Fun Facts about this article:
Who wrote this: It was 100% written by ChatGPT
What was the process: I provided ChatGPT with an initial prompt and brief notes for the functions I wanted to cover. The first output was unusable. It took six more attempts at prompt refinement to get the output that I wanted.
How long did this take: This process took about 20 minutes all up. Writing this as a traditional blog article without AI assistance would normally take 3+ hours.

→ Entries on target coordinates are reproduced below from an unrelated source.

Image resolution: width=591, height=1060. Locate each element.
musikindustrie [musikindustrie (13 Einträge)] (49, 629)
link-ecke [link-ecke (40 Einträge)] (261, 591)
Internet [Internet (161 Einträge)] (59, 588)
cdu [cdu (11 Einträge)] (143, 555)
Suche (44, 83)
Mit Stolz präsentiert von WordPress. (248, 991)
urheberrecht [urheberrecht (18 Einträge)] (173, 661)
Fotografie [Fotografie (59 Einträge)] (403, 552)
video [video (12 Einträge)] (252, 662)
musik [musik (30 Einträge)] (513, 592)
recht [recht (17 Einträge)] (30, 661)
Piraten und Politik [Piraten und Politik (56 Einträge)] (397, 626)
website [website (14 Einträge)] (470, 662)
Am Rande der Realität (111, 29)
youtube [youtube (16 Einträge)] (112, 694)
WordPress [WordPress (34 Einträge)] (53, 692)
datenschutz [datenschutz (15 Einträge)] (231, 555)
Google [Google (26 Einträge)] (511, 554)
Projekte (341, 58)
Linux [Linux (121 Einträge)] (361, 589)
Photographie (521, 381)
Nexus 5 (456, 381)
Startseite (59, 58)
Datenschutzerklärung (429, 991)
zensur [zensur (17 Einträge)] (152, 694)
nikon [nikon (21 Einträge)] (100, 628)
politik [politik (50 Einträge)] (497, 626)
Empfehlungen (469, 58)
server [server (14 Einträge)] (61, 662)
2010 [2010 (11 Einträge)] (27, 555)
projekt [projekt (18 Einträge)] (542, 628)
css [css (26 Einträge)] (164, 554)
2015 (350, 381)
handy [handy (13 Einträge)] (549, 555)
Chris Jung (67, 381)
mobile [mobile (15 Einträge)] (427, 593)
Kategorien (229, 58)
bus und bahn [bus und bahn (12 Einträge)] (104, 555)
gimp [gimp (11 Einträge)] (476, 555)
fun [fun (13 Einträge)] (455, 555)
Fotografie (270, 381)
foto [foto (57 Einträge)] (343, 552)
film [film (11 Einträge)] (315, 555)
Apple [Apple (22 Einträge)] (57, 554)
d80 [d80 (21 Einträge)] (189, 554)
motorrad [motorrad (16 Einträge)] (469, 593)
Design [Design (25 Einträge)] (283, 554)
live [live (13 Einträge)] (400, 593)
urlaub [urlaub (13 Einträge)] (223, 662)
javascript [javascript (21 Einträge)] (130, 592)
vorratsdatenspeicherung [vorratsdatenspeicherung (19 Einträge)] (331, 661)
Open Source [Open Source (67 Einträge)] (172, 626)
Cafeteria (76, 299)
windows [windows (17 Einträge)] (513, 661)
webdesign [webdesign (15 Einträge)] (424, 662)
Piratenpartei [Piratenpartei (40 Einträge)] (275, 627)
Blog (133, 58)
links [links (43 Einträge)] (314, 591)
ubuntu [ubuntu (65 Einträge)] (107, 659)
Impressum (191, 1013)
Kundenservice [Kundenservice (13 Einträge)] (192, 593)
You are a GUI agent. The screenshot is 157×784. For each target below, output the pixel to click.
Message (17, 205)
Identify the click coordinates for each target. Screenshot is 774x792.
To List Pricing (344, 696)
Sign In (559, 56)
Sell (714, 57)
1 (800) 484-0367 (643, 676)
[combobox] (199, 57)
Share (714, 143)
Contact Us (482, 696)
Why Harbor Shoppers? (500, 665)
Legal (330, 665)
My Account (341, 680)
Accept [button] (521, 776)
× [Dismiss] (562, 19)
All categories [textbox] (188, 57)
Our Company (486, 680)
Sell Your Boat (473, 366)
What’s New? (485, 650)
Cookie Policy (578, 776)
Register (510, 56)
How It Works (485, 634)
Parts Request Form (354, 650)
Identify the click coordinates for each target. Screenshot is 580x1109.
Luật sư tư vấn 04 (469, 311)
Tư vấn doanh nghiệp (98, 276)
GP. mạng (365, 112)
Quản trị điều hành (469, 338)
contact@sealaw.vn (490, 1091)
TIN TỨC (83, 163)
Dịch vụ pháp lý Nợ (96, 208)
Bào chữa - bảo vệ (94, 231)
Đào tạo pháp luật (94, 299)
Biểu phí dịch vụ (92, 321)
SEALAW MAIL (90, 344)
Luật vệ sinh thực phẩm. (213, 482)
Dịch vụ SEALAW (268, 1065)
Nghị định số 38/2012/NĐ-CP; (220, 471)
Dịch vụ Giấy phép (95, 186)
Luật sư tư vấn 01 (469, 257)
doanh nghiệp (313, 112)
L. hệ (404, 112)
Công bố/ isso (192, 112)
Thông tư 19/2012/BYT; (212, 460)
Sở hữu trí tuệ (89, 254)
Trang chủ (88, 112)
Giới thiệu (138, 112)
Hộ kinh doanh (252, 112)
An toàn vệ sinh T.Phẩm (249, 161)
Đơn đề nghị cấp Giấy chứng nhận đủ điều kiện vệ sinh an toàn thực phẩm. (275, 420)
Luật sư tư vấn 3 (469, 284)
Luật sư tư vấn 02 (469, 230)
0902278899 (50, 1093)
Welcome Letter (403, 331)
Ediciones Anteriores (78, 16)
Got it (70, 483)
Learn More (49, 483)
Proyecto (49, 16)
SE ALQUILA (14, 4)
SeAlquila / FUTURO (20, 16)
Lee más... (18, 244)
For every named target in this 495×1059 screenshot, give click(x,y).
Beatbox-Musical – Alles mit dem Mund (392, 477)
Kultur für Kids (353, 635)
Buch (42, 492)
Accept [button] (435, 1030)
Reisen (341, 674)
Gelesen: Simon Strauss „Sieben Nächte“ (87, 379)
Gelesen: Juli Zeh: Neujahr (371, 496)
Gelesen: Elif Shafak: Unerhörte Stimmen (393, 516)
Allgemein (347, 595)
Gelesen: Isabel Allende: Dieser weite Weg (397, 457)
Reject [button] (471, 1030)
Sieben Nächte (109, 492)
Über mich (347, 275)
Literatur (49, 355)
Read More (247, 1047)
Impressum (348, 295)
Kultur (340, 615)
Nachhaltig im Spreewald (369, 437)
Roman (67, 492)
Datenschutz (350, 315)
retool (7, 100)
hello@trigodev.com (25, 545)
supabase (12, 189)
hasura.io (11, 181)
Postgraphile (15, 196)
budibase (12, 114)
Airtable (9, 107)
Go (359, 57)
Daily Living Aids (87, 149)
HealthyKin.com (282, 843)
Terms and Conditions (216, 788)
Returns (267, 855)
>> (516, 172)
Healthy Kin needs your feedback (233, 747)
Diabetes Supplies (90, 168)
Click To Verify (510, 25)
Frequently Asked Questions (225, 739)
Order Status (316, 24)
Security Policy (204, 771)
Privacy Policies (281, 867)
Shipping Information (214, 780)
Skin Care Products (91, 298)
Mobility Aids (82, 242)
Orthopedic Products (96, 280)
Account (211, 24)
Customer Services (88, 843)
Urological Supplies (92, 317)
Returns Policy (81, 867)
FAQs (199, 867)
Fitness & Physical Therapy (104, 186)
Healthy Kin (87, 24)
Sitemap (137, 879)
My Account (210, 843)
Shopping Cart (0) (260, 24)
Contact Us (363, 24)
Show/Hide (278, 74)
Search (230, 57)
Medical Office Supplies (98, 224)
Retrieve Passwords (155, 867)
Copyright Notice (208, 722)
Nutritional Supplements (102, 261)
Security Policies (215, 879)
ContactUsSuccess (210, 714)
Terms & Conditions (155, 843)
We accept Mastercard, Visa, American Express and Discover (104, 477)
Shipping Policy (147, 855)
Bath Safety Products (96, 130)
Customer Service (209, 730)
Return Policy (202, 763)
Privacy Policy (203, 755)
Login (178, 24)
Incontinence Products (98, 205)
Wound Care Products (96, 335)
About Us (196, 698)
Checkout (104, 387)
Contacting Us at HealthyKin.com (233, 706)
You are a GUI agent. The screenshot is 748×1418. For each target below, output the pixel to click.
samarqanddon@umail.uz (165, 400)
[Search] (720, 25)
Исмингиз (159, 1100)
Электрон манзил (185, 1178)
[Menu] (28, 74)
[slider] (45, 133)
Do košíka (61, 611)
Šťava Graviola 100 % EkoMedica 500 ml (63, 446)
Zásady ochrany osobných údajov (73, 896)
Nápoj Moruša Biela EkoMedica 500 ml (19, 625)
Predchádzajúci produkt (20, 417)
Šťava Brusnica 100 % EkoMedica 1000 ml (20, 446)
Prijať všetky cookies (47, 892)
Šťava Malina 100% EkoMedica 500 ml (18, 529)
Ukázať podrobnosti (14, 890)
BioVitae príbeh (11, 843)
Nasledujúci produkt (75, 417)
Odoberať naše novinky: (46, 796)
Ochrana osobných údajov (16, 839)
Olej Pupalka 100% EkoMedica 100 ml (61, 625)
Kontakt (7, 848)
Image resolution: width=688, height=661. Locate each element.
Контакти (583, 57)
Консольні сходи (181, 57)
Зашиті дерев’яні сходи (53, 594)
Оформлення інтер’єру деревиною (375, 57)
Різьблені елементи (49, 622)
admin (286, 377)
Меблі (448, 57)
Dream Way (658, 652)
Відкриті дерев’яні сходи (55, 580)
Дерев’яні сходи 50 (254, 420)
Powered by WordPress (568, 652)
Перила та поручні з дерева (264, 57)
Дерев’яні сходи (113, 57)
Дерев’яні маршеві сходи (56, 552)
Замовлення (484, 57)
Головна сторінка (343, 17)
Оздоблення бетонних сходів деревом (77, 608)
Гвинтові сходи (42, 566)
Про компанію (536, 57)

Edits performed on content: I have tried asking ChatGPT to write using Australian English but it continues to deliver American English and ignores my request. As such I have edited some words to be Australian English e.g. summarise to summarise. It is only a little thing, but the grammar police in my mind insists I should fix it. I also fiddled with the formatting as all text generated is the same font type and size. I have also moved some content from one output and merged it with a previous output.
Fact Checking: In item 1 a book is referenced, I made sure I fact checked that this book actually exists as ChatGPT is known to make things up! True. Be careful!
The Verdict
As I already know a bit about ChatGPT I was able to provide very specific prompts to get meaningful output. Had I not known the output I was looking for, then the result would have been far inferior. So the verdict? ChatGPT did a good job, but I still have reservations about the quality of content if I was to research a topic I don’t know a lot about. I find you get better output if you provide some basic information that you want ChatGPT to include in your article. Ironically, this means doing a quick Google first!